Co bardzo istotne, pogrzeb nie będzie miał charakteru tylko prywatnego. Państwo polskie zaangażowało się od początku do końca – pogrzeb będzie miał charakter oficjalny, państwowy i wojskowy - Polskę będzie reprezentować Ministerstwo Obrony Narodowej. Jest to novum w porównaniu z tym, co działo się do tej pory. Poprzednia władza bagatelizowała upamiętnienie naszych bohaterów. Aktualna władza przywiązuje wielką wagę do tej kwestii.

Bogdan Zdrojewski, minister kultury w rządzie Platformy Obywatelskiej odmówił przyznania pieniędzy Muzeum Żołnierzy Wyklętych w Ostrołęce. Obecny układ rządzący przeznaczył środki na ten cel. Wreszcie Muzeum będzie mogło powstać. To również dobra wiadomość i zmiana nie do przecenienia.

Minister sprawiedliwości Zbigniew Ziobro zapowiedział, że będą kary za używanie określenia „polskie obozy śmierci”. Zmiany będą dotyczyły "nie tylko kodeksu karnego, ale i konstytucji". Jest to chyba kolejny przykład wskazujący różnicę pomiędzy poprzednim rządem a aktualnym w kwestii polityki historycznej.

Jak najbardziej.
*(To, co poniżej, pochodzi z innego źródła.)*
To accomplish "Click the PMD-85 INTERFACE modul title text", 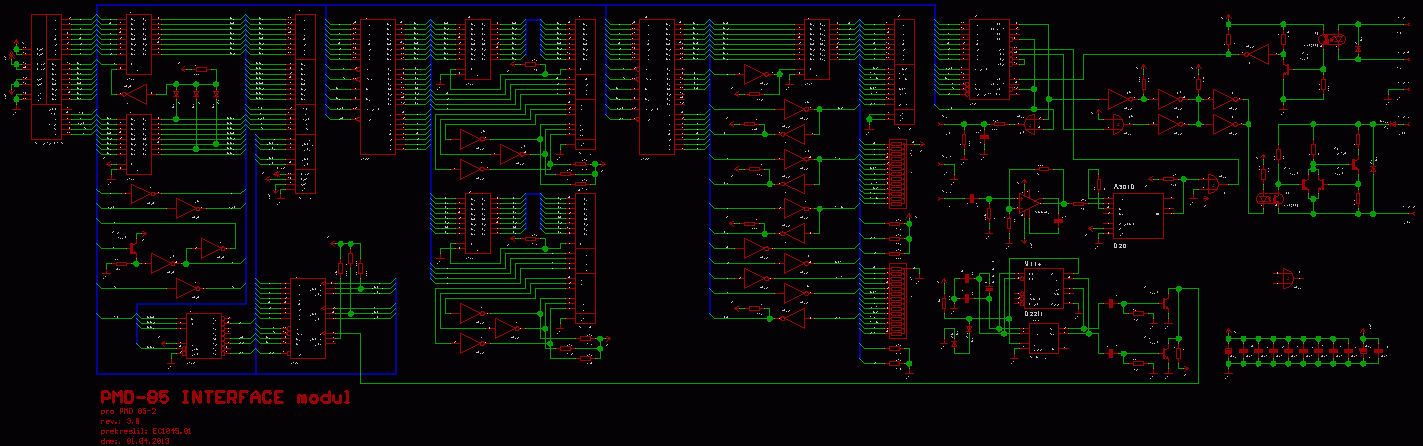I will [x=226, y=398].
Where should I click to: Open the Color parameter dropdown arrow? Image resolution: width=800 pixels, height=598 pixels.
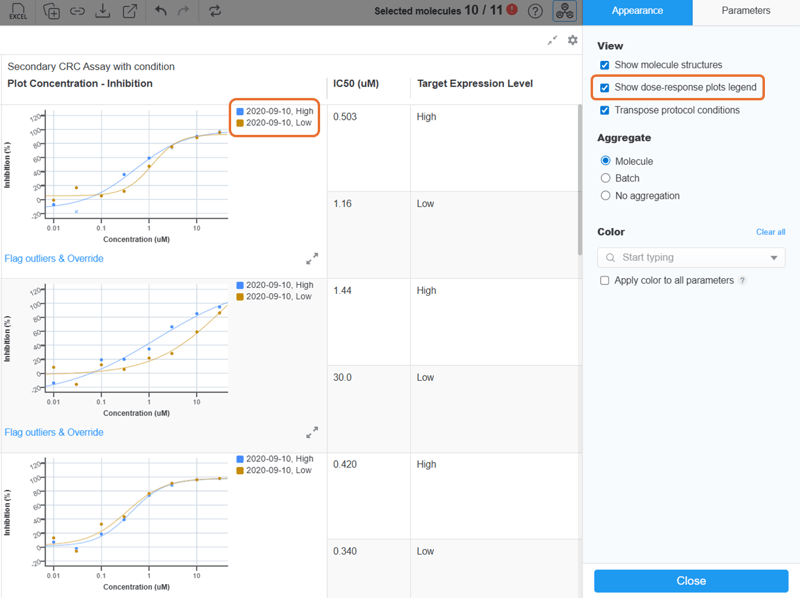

Poprzednia ekipa prowadziła całkowicie odmienną politykę. Nagradzała tych, którzy opluwali Polskę, jak choćby Jana Tomasza Grossa, który został odznaczony medalem – mówiąc skrótowo – za antypolonizm i kłamstwo na temat Polski. Teraz mamy kwestię odebrania mu tego odznaczenia, ponieważ jest osobą, która szkodzi naszej Ojczyźnie. Wcześniej władza nie reagowała odpowiednio na tego typu określenia. Są to czyny, którymi powinien zająć się prokurator – obrażanie i znieważanie Narodu polskiego. Każdy kraj powinien karać za tego typu akty nienawiści.

Potrzeb i zmian jest bardzo dużo. Podstawowa to np.: zmiana ustawy o IPN. Życzyłbym sobie, by wprowadzono możliwość realnego ścigania żyjących zbrodniarzy komunistycznych – na wzór niemiecki, czyli nie za dokonanie zbrodni (trudno jest „złapać za rękę”), lecz za „udział w zbrodni”. Powinniśmy przyjąć takie same rozwiązania, ponieważ jest to jedyna możliwość wymierzenia elementarnej sprawiedliwości.
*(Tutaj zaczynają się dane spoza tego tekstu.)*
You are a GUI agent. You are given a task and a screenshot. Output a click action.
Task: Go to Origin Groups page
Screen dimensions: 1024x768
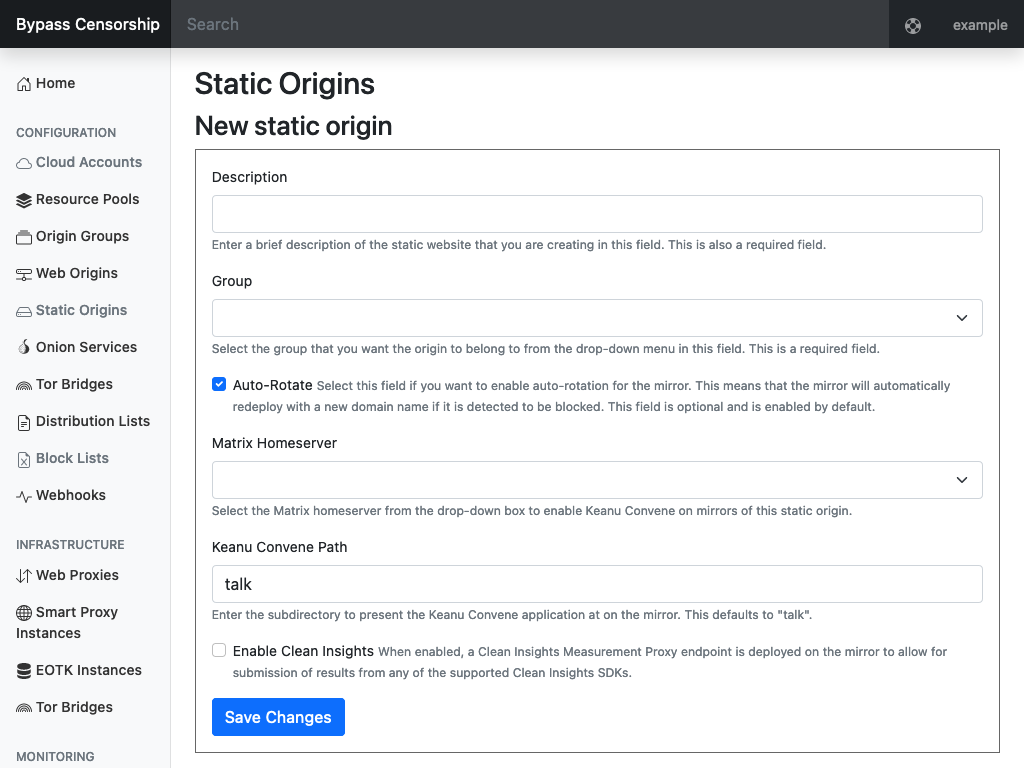coord(82,237)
Czy jest nadzieja na takie zmiany?

Mam nadzieję, że tak. Wiem, że trwają prace nad nową ustawą o IPN. Myślę, że jest duża szansa, by wprowadzić takie rozwiązanie. Mamy drugą stronę medalu, czyli naszych bohaterów, takich jak rotmistrz Pilecki, gen. Fieldorf itd. Okazuje się, że większość z nich w świetle polskiego prawa jest wciąż przestępcami i bandytami. Wciąż obowiązują wyroki, które zostały wydane na nich w czasach komunistycznych. Koniecznie trzeba zrobić z tym porządek.